Energy Firms Targeted in SharePoint AiTM Session Hijacking

Threat actors are abusing Microsoft SharePoint links to run an adversary-in-the-middle (AiTM) phishing campaign against energy firms, compromising accounts and enabling follow-on BEC attacks. 

The operation uses trusted-looking SharePoint URLs and compromised vendor email accounts to blend into normal collaboration patterns. 

“This attack demonstrates the operational complexity of AiTM campaigns and the need for remediation beyond standard identity compromise responses,” said Microsoft researchers.

Inside the SharePoint Phishing Flow

The intrusion chain started with phishing emails sent from a compromised trusted vendor account.

Instead of using obviously suspicious links or attachments, the attackers embedded SharePoint URLs that required authentication, closely mirroring normal document-sharing workflows that employees see every day. 

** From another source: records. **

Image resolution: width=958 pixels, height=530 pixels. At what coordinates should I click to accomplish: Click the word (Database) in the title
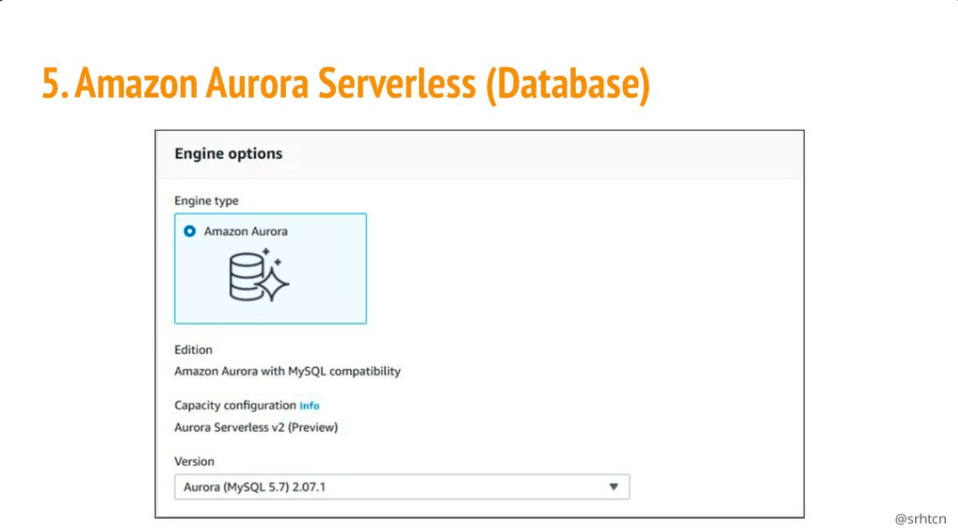(x=566, y=85)
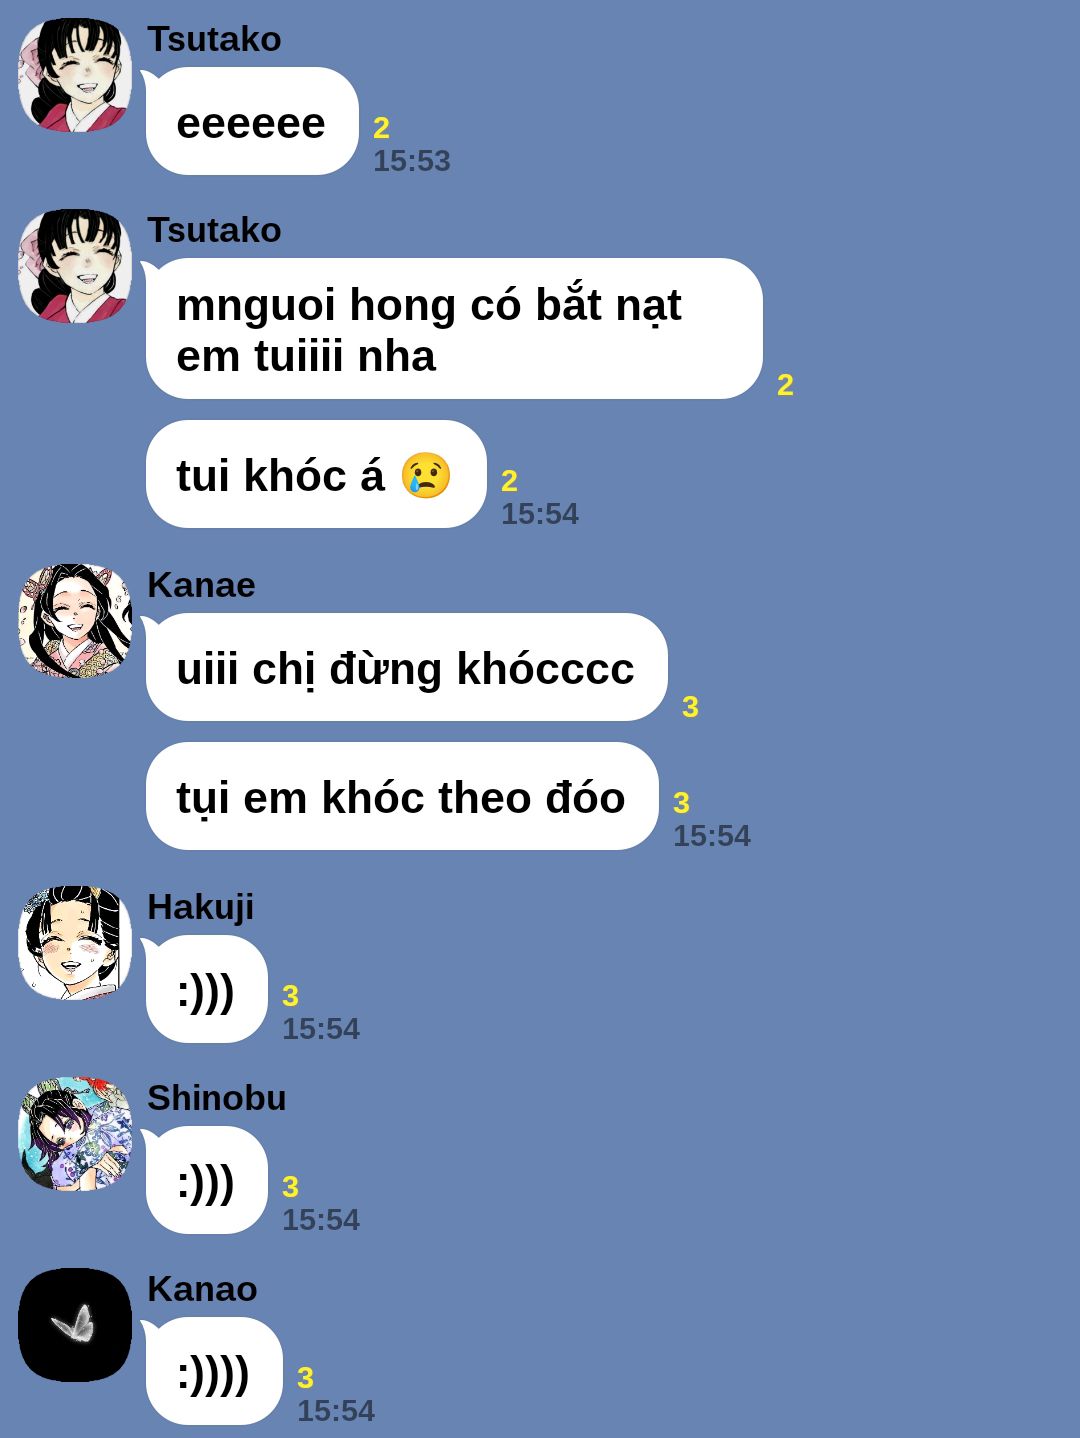
Task: Select Hakuji's ':)))' message bubble
Action: 207,989
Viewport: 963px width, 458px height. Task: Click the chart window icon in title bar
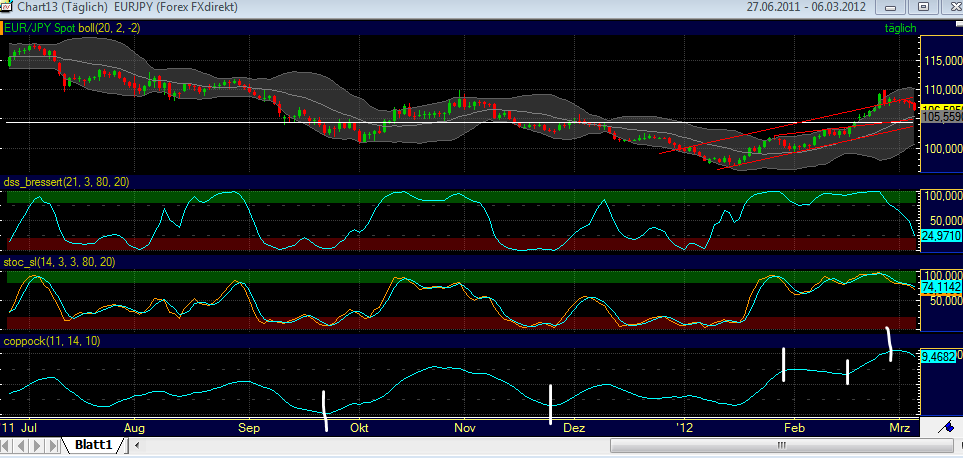11,9
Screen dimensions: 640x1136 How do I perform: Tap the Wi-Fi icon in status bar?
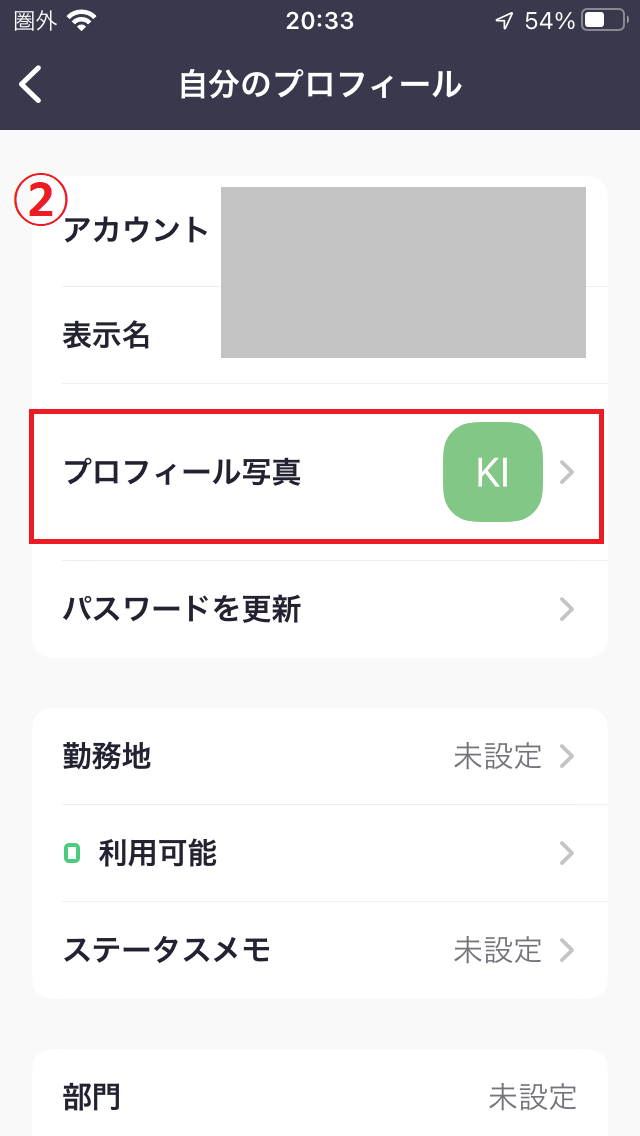82,21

This approach helped the campaign blend into routine collaboration activity and reduced the chances that traditional email security controls would flag it as malicious.

After a victim clicked the SharePoint link, they were redirected to a fraudulent login page built for adversary-in-the-middle (AiTM) interception. 

Unlike basic credential phishing, AiTM attacks are designed to capture not only usernames and passwords, but also live session data (such as authentication tokens or session cookies). 

That’s what makes these campaigns so effective: even with MFA enabled, attackers can still gain access by hijacking an authenticated session rather than trying to defeat MFA directly.

The researchers also observed the threat actors moving quickly after gaining access. 

They immediately created malicious inbox rules that deleted incoming messages and marked emails as read, suppressing security notifications and reducing the likelihood that victims would notice suspicious activity. 

With those controls in place, attackers could quietly monitor email threads, track ongoing conversations, and prepare the next stage of the operation while staying out of sight.

The attackers then launched a high-volume phishing wave of more than 600 emails to contacts both inside and outside the victim organization, selecting targets based on recent email threads found in compromised mailboxes. 

By hijacking active business conversations, they increased realism and improved engagement rates. 

When recipients questioned suspicious messages, the attackers replied directly from compromised accounts to reassure them, then deleted the email thread to erase evidence and delay detection. 

Microsoft’s researchers later identified additional compromised users by analyzing landing infrastructure and abnormal sign-in patterns, confirming the campaign’s reach across multiple organizations in the energy sector.

How to Mitigate AiTM Phishing

AiTM phishing campaigns require a different response than traditional credential theft because attackers can remain logged in using stolen session tokens, even after a password reset. 

That’s why effective remediation should focus on session containment, mailbox cleanup, and identity hardening — not just changing credentials.

• Revoke active sessions and cookies for impacted users, then reset passwords and review MFA methods for unauthorized changes.
• Remove attacker-created inbox rules, forwarding settings, and mail transport changes that hide activity or enable persistence.
• Enforce phishing-resistant MFA (FIDO2/WebAuthn) and block legacy authentication protocols to reduce AiTM bypass paths.
• Implement conditional access policies using identity signals (device compliance, location, risk level, and user groups) and enable continuous access evaluation.
• Restrict SharePoint and OneDrive external sharing by limiting anonymous links, requiring expiration, and applying domain allowlists where possible.
• Monitor and alert on suspicious sign-ins, inbox rule creation, and abnormal outbound email volume using Defender XDR and centralized logging.
• Hunt for known IOCs and validate backups while regularly testing incident response plans, including account containment and recovery workflows.

Collectively, these steps limit blast radius and help strengthen cyber resilience.

What Energy Firms Should Take Away

For energy sector organizations, this campaign shows how attackers can misuse familiar cloud collaboration tools like SharePoint to gain access in ways that look routine and legitimate. 

A practical, resilience-focused response is to reduce blast radius with strong session controls, phishing-resistant authentication, and conditional access policies, while improving visibility into mailbox changes and unusual outbound email activity. 

This is where zero-trust principles help by continuously verifying access and limiting blast radius.